### [Texte fourni]
Selon la loi, l'Etat aurait dû élaborer un plan de zonage61(*) pour délimiter les concessions forestières, les espaces de production des populations et ceux destinés à l'érection des nouvelles aires protégées. Est apparu comme un zonage de fait, à sens unique, et concentré sur l'exploitation industrielle du bois sans implication effective des communautés locales.

Le code prévoit62(*)par ailleurs l'augmentation des forêts classées à la hauteur de 15% de la superficie totale du territoire national au lieu de 9%.La cartographie participative est, à cet égard une méthodologie qui permettra aux communautés locales de protéger leurs espaces de champs, d'habitation, de rituel, de chasse, de pêche, etc. susceptibles d'être affectées par le processus de mise en oeuvre du code forestier.

C. Importance et utilité des cartes communautaires

Les cartes d'utilisation des ressources des communautés forestières ont une importance capitale dans les activités des différentes associations de promotion et de protection des droits des communautés.

Elles déterminent :

- les zones d'activités des communautés locales affectées par l'exploitation forestière, minière et pétrolière (champs, pêche, chasse, cueillette etc.) ;

- les sites des villages délocalisés suite au classement d'une forêt ou d'une exploitation industrielle des minerais, etc. ;

- les cours d'eau affectés par la pollution.

Les cartes communautaires seront utilisées, il a déjà été dit, dans le lobbying visant le respect des droits des communautés pour une paix dans le secteur forestier.

De ce fait les carte:

1. doivent constituer un élément important du dossier de demande de la forêt communautaire ;

2. les cartes feront partie des documents utiles à l'élaboration du plan d'aménagement et de gestion des forêts communautaires ;

3. préviendront les conflits avec les voisins concernant les limites de la forêt communautaire ;

4. constituent la base de défense des droits des communautés locales contre le débordement des exploitants et des gestionnaires des aires protégées.

### [Données brutes]
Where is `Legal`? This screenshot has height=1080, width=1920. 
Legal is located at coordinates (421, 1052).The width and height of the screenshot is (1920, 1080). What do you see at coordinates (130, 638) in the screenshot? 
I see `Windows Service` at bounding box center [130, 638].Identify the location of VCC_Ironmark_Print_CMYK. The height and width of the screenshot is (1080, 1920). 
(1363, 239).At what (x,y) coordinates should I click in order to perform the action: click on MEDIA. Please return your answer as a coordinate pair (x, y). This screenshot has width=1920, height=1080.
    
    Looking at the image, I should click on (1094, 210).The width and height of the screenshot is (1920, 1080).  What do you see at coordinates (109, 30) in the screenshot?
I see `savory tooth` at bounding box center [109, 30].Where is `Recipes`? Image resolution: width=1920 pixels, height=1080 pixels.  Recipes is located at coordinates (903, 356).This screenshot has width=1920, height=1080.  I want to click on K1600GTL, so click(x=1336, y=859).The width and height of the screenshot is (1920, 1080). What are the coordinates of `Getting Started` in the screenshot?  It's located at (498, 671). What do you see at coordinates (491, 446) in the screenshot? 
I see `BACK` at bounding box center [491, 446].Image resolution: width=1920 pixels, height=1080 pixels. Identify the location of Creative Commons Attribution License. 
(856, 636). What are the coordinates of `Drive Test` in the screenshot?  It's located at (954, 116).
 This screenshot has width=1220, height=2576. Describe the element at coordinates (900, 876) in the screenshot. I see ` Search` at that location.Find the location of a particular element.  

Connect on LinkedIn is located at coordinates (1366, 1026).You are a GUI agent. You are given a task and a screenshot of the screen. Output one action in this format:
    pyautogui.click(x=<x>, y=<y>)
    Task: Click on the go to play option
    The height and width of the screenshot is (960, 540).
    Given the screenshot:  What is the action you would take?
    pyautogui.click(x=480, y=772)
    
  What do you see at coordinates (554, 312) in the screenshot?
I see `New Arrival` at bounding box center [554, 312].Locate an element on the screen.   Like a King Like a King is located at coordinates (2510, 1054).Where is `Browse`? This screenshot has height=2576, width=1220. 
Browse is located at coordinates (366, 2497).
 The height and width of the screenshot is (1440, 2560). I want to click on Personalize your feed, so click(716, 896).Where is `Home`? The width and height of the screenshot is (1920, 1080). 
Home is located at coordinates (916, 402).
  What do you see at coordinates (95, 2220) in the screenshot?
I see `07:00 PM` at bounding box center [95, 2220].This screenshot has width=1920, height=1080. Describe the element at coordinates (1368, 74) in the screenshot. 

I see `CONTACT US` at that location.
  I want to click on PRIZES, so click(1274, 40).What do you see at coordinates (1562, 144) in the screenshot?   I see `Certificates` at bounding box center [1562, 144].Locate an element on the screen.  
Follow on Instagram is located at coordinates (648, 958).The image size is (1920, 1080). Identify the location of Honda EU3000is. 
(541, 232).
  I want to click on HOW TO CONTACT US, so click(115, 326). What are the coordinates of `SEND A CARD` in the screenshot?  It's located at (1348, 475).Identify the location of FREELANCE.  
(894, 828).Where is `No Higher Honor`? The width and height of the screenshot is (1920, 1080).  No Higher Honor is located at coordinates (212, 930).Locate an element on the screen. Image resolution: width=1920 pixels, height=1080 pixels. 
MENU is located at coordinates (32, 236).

### [Travail à faire]
• a. Recopiez le texte sur les cartes communautaires depuis « Les cartes d'utilisation » jusqu'à « le secteur forestier. » inclus.
• b. D'après le texte sur les cartes communautaires, à quelle part de la superficie totale du territoire national le code prévoit-il de porter les forêts classées ?
• c. Rédigez la suite du texte sur les cartes communautaires à partir de l'endroit où il s'arrête.

### [Réponses fournies]
• a.
Les cartes d'utilisation des ressources des communautés forestières ont une importance capitale dans les activités des différentes associations de promotion et de protection des droits des communautés.

Elles déterminent :

- les zones d'activités des communautés locales affectées par l'exploitation forestière, minière et pétrolière (champs, pêche, chasse, cueillette etc.) ;

- les sites des villages délocalisés suite au classement d'une forêt ou d'une exploitation industrielle des minerais, etc. ;

- les cours d'eau affectés par la pollution.

Les cartes communautaires seront utilisées, il a déjà été dit, dans le lobbying visant le respect des droits des communautés pour une paix dans le secteur forestier.

• b. À 15 % de la superficie totale du territoire national, au lieu de 9 %.

• c.
Elément essentiel du plaidoyer des droits des communautés forestières, les cartes communautaires constituent les preuves de l'exercice des certains droits coutumier et délimitent l'étendue des droits des populations et des éventuels prétendants. Les Baka et les Bagyeli avaient réussi, avec la carte d'utilisation de leurs ressources produite avec le concours de CED, à avoir la reconnaissance de leur droit d'usage dans le parc national de Djah

D. Objectifs d'une carte communautaire

Une carte communautaire a pour objectif principal de permettre aux intervenants dans le secteur forestier, de connaître les espaces de production des communautés pour empêcher une éventuelle dépossession par les exploitants forestiers et le gouvernement (concessions forestières, parcs nationaux,...) ;de permettre aussi aux communautés de montrer leurs droits sur la forêt. Enfin, une carte communautaire permet à la communauté concernée de bien cerner les parties ou le contenu d'une carte.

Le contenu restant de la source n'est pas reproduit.